There are a lot of pros and cons around this. The good thing is, you already know them and know you like them. You know their good and bad points (and they know yours) and very little surprises you because they cannot act with you. You know pretty much what you are getting. So you figure it will all be so easy and it can be, but it can also be very tricky.
In my experience the friends who have unexpectedly found this new magnetism with their ‘old’ friend, sleep with each other first and then ask questions later. If you go the other way around and question first you know there is a good chance that it might not happen and you want it to happen because a) there is something there b) you want to get it out of your system and c) you are horny. You also find it interesting to bonk your friend and see what they are really like in the sack. Are they as good as they have led you to believe? Because they have bragged about it on occasion because they never thought they’d be doing it with you. And then the thought hits you while wondering if your friend is as good as he has made himself out to be. Jesus fuck, am I?
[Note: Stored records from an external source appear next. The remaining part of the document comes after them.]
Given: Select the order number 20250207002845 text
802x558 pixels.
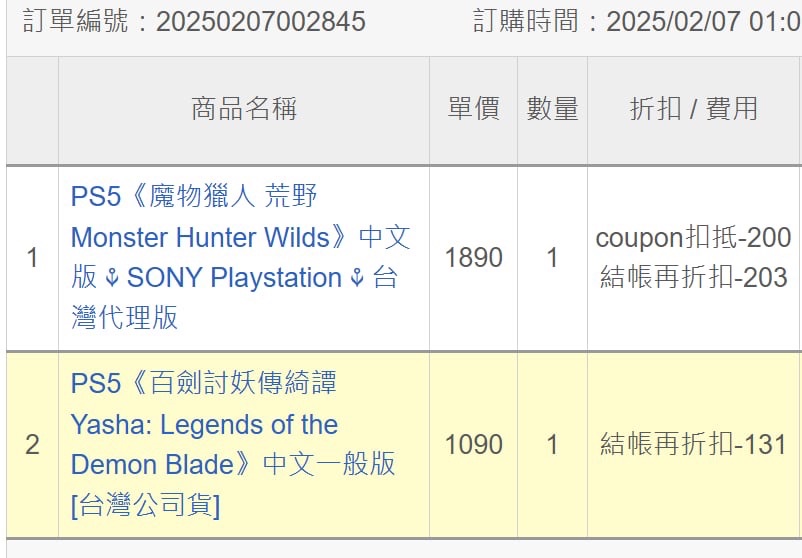Looking at the screenshot, I should click(260, 22).
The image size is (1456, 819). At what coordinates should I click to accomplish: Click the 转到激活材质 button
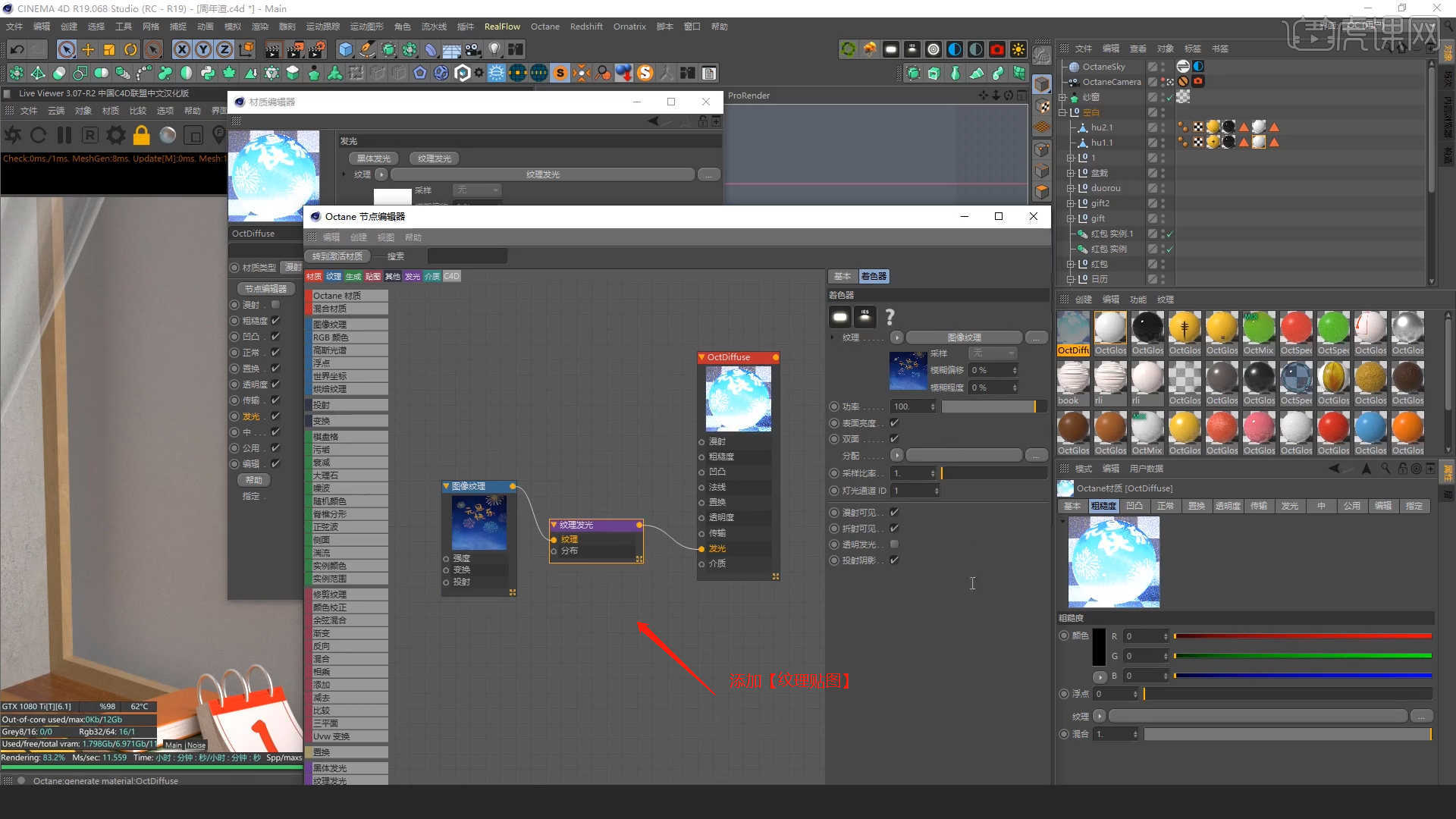337,256
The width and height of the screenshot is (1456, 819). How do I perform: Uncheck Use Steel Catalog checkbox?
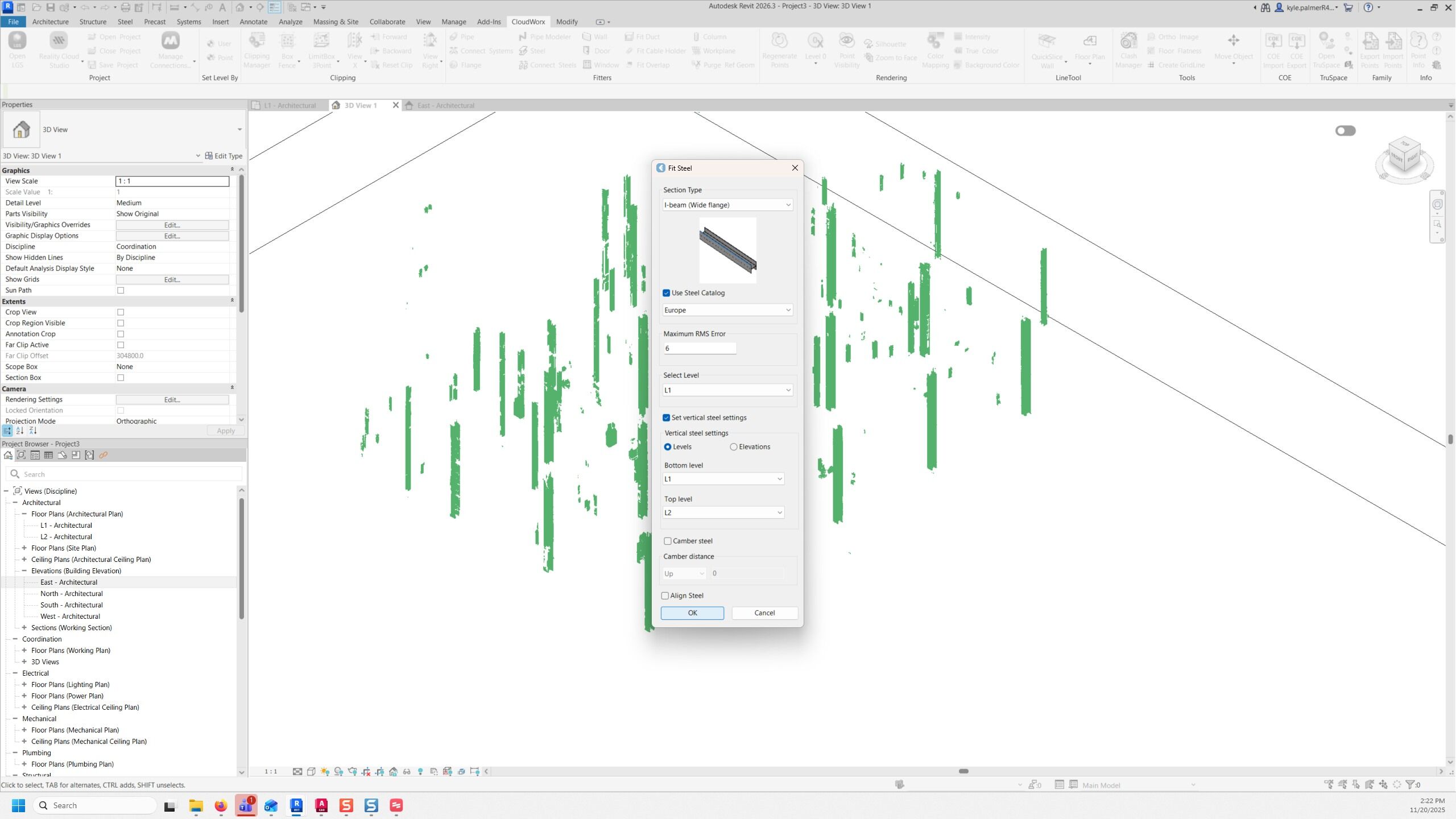tap(667, 293)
Afterwards the whole episode is often put down as a mistake because that wasn’t meant to happen. A line has been crossed because you are friends. Also people don’t know what to say afterwards. It’s not like you can just get up, say ‘thanks for that’ and leave and you might not have to see them again if you don’t want to. This is different. Friends, I think initially anyway, can then have issues about whether that friend is now regarded as their lover or still just their friend. It can become very confusing. Quite often, people seem to be lovers first and then the friendship comes and this seems all very acceptable. Sometimes it makes very good sense to make a friend your lover though, if it works, you can have both immediately. Also you’ve already met their parents and don’t have to go through that whole, ‘meeting the parents’ for the first time scenario.
The big danger is that there isn’t a heap to talk about after sleeping with them for the first time because unlike someone new they know all your stories. The other thing is. It changes things. What are the expectations now? If it was a ‘one off’ can you still pick up others in front of them like you used to? Do you stop telling them about new crushes you have on others? Do you start a relationship? Can you stay friends if it doesn’t work out? Are you gaining a lover and losing a friend? Or are you simply being a slut and have run out of everyone else to sleep with? These are the things that keep me up at night.
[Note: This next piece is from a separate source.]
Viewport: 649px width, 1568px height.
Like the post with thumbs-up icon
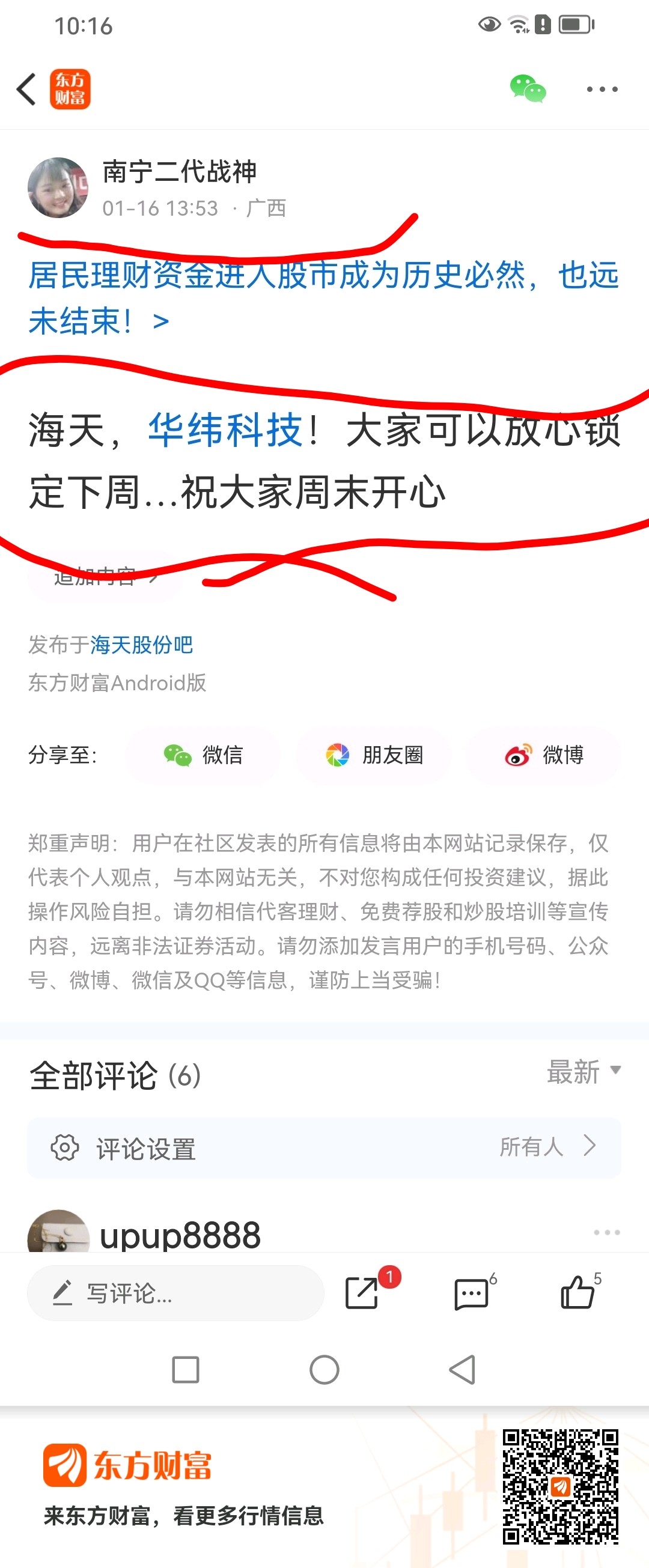coord(577,1292)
I think the friend-dating thing can come after a crush where you think suddenly you like them but really it’s just a little off balanced emotional stab at desperate dating. Oh my God, crushes can be bizarre. I think half the time we make them up just for something to do when we are single. Life gets boring sometimes and there comes a time where you say,
“Gee, I haven’t had a crush on anyone for a while.”
So you look around and find someone and think, ‘that person is kind of cute. I think I’ll have a crush on them.’ Other times I think they take you by complete surprise and there it is. The Crush.